Uber Eats has confirmed its plans to launch a chatbot function later this year to customers in the U.S., U.K., Australia and Canada. Initially, the so-called AI assistant will help users find restaurant deals and easily reorder favorites on the app. Later, the assistant will help users meal plan, find sales on grocery items and order ingredients from recipes, according to Uber.
Uber has been on a mission these last couple of years to launch new products and features that create stickiness. The goal is not just to attract new users, but also to retain existing customers. And while Uber is retaining customers, why not nudge them to spend a bit more on the platform?

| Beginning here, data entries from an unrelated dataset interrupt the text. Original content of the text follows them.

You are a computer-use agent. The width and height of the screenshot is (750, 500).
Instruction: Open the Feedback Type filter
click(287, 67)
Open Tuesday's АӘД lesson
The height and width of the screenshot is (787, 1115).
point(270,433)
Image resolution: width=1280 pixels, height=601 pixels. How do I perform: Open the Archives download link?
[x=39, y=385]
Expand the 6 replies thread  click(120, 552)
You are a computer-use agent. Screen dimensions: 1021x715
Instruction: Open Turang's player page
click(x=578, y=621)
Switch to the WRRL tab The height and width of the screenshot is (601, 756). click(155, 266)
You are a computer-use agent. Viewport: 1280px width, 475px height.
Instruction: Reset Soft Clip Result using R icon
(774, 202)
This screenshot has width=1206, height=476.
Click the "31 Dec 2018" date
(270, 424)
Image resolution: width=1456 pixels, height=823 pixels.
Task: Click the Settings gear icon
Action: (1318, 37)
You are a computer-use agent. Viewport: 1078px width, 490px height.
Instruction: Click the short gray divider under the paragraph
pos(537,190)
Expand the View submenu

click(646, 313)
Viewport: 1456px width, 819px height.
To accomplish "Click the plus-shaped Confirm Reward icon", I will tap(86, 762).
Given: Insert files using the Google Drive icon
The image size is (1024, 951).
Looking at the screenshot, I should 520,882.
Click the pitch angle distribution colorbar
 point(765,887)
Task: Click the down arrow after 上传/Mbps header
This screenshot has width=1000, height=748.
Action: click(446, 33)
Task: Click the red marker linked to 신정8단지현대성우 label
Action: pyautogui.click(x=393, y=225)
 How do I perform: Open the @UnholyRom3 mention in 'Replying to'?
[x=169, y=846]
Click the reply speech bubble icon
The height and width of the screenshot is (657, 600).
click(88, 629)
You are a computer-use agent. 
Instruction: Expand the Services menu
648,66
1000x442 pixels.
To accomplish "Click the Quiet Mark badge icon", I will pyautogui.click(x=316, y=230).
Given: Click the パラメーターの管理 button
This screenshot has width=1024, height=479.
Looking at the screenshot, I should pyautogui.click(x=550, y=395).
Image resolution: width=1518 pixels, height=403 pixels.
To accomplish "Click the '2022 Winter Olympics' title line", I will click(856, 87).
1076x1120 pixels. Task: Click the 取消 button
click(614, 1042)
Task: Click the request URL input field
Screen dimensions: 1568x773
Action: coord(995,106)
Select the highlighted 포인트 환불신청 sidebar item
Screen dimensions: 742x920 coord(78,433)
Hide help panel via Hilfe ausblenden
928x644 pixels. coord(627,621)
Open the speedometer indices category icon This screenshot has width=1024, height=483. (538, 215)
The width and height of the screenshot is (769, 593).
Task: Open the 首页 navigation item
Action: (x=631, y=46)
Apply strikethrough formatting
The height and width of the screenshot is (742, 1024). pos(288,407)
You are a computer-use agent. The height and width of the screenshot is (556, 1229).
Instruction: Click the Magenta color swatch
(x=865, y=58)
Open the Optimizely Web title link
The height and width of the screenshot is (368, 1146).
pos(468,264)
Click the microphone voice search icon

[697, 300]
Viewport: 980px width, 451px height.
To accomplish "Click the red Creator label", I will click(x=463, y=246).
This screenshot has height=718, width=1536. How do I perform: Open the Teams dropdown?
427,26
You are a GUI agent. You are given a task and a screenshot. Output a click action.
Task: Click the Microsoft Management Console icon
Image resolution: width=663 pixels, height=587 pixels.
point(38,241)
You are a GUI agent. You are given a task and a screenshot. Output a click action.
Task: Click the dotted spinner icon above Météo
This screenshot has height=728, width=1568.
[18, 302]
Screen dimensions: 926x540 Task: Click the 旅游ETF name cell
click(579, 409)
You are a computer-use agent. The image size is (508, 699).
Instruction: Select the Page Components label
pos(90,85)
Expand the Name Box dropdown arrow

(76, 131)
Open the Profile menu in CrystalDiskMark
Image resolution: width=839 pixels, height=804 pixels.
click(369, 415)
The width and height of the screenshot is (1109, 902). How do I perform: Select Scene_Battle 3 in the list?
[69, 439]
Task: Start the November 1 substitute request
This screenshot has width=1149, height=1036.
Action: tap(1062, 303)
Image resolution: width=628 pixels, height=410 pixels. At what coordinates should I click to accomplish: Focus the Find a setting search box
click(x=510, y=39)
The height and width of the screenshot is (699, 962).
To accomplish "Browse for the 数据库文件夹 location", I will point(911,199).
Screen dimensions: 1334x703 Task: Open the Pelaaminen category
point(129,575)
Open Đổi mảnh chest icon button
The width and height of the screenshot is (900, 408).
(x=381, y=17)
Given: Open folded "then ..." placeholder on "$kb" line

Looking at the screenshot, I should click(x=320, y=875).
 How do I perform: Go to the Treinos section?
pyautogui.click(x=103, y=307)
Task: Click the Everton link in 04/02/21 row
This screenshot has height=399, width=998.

Enter the chatbot. Adding an AI assistant might just be Uber’s way of jumping on the AI bandwagon, a wagon that is near to toppling over as companies across industries rush to incorporate large language models (LLMs) in the post-ChatGPT craze. More likely, it’s a move to engage customers with a conversational AI that may result in more conversions than Uber’s new, and annoying, in-app ads.
Uber’s AI assistant will be powered by Google’s PaLM 2 LLM and informed by the company’s catalog of over 900,000 merchants. Google launched PaLM 2 at its I/O developer conference in May. The LLM will power Bard, Google’s counteroffer to ChatGPT.
Using a chat function, customers will be able to ask for specific things — spicy vegetarian Thai dishes, trending Mexican restaurants in NYC or dumplings for under $15 delivered in 30 minutes, for example. The chatbot will reply with stores and dishes that meet the customer’s requirements.
In a demo shown to TechCrunch, the chatbot is asked to “show me popular picnic snacks.” It responds with recommendations for picnic snacks, featuring things like Gouda cheese and chocolate chip cookies from a local supermarket. The demo customer responds “Organic options, please.” The chatbot replies, “Certainly! For organic options, consider fresh fruit like apples, berries and grapes.” It then provides more options that suit the demo customer’s desire for healthy snacks. The customer picks an order of trail mix from the local supermarket and adds it to their cart.
Uber says the chatbot feature will help customers save time and effort by removing the need to scroll through menus and navigate across stores.
Other delivery apps are looking for ways to integrate AI into their platforms. DoorDash in August launched an AI-powered voice ordering technology that will answer restaurants’ calls for orders on their behalf. DoorDash is also working on its own chatbot.
Instacart has another similar tool, powered by ChatGPT. The new “Ask Instacart” search tool helps customers save time by offering personalized recommendations.